前回はユダヤ系イタリア人親子の強制収容所での話。今回もユダヤ人と収容所。対象は女性で、そしてメインに描かれるのは戦後。何ともいびつなドラマ。

オーストリア、ウィーン1957年、高級とはいえないホテルでフロント係として淡々と勤務するマクシミリアン(ダーク・ボガート)。彼自身、どこか世間からひっそりと身を潜めているような態でもある。感情の起伏もなく、客からの要望にできるだけ淡々と応じるような中年男。

一応、観光客も来るのだが滞在ではなく、長く住む人間もいる。没落貴族のスタイン夫人(イザ・ミランダ)は、ベッドを共にする男を求めるような女性。それに昔の友人も住んでいた。

マクシミリアンは、第二次大戦ではナチス党員として強制収容所の責任者でもあった。つまりは戦犯である。しかし、指名手配を喰らうような大物ではない。それでも逮捕でもされれば、それなりの処罰を受ける対象。

ゆえにひっそりとホテル従業員として生きているのだった。そんなマクシミリアンのホテルにアメリカのオーケストラ指揮者夫婦が宿泊にやってくる。

その妻ルチア(シャーロット・ランプリング)を見た彼は・・・

絶望的な再会から人生の歯車を狂わせていく男女を描くドラマ。

ナチス将校として収容所で権力を振るっていた男。そして、当時、彼に愛玩動物のように扱われ、今や中年に差し掛かった元少女が再会する。

お互いに、決して思いだしたくない過去だ。

しかし、当時の強烈な経験は、今の厭世的な生活から、恐怖ながらも忘れ難い思い出としてお互いに蘇ってくるから始末に悪いのである。

その上、主人公は『ネオナチ』というか、未だに第三帝国の夢をついばむ同志たちと定期的に会い、粛清と反省と言いながら、夢よもう一度と願うグループに所属している。

それなのに再会した相手は「ユダヤ人女性」である。

== 提示資料 ==
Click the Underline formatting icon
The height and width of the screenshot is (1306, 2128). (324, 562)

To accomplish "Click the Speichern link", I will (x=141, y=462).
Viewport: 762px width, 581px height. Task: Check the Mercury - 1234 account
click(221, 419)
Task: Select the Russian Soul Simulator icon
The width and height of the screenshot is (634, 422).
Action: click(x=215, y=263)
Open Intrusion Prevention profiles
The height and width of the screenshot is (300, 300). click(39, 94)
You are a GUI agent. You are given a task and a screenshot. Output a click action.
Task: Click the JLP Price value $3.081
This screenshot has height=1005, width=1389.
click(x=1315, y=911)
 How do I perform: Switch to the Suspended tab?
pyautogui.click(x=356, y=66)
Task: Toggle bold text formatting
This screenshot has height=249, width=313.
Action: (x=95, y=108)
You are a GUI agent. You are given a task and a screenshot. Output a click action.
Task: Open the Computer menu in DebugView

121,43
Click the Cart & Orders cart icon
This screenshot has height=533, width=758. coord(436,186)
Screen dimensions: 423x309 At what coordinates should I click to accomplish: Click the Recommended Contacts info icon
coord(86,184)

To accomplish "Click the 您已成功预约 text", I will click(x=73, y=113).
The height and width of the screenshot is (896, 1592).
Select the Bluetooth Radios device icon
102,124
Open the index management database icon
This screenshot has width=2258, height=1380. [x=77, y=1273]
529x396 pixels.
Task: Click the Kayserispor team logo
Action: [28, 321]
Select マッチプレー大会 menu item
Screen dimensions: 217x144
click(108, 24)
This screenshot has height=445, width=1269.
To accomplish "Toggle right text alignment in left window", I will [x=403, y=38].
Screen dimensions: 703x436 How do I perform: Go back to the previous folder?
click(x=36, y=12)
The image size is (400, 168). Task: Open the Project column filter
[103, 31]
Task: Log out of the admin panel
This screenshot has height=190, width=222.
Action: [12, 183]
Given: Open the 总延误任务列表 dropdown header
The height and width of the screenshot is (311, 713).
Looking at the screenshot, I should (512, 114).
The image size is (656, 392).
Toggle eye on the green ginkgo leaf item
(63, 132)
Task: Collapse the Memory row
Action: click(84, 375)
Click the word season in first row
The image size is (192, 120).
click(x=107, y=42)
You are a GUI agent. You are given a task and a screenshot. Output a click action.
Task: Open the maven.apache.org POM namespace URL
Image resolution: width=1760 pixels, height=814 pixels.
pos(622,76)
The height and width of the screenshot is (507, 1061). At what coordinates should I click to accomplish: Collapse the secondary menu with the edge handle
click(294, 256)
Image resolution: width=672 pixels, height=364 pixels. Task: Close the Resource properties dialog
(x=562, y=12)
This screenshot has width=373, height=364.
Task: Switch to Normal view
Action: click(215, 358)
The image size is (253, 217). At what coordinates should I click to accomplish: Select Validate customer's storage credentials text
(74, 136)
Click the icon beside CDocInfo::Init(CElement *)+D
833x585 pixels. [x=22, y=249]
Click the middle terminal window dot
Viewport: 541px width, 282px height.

== 作業指示 ==
1: 映画の紹介文から、「ナチス将校として収容所で権力」から「願うグループに所属している。」までの部分をそのまま書き写してください。
2: 映画の紹介文で、名前の後に括弧で俳優名が添えられている登場人物は誰ですか。すべて挙げ、それぞれの俳優名も示してください。
3: 映画の紹介文について、次の問いに答えてください。
(a) 物語の冒頭の舞台はどこで、何年ですか。
(b) マクシミリアンは第二次大戦中、ナチス党員として何の責任者でしたか。
(c) マクシミリアンのホテルに宿泊にやってくるのはどんな夫婦ですか。

== 解答 ==
1:
ナチス将校として収容所で権力を振るっていた男。そして、当時、彼に愛玩動物のように扱われ、今や中年に差し掛かった元少女が再会する。

お互いに、決して思いだしたくない過去だ。

しかし、当時の強烈な経験は、今の厭世的な生活から、恐怖ながらも忘れ難い思い出としてお互いに蘇ってくるから始末に悪いのである。

その上、主人公は『ネオナチ』というか、未だに第三帝国の夢をついばむ同志たちと定期的に会い、粛清と反省と言いながら、夢よもう一度と願うグループに所属している。

2:
マクシミリアン(ダーク・ボガート)
スタイン夫人(イザ・ミランダ)
ルチア(シャーロット・ランプリング)

3:
(a) オーストリアのウィーン、1957年
(b) 強制収容所
(c) アメリカのオーケストラ指揮者夫婦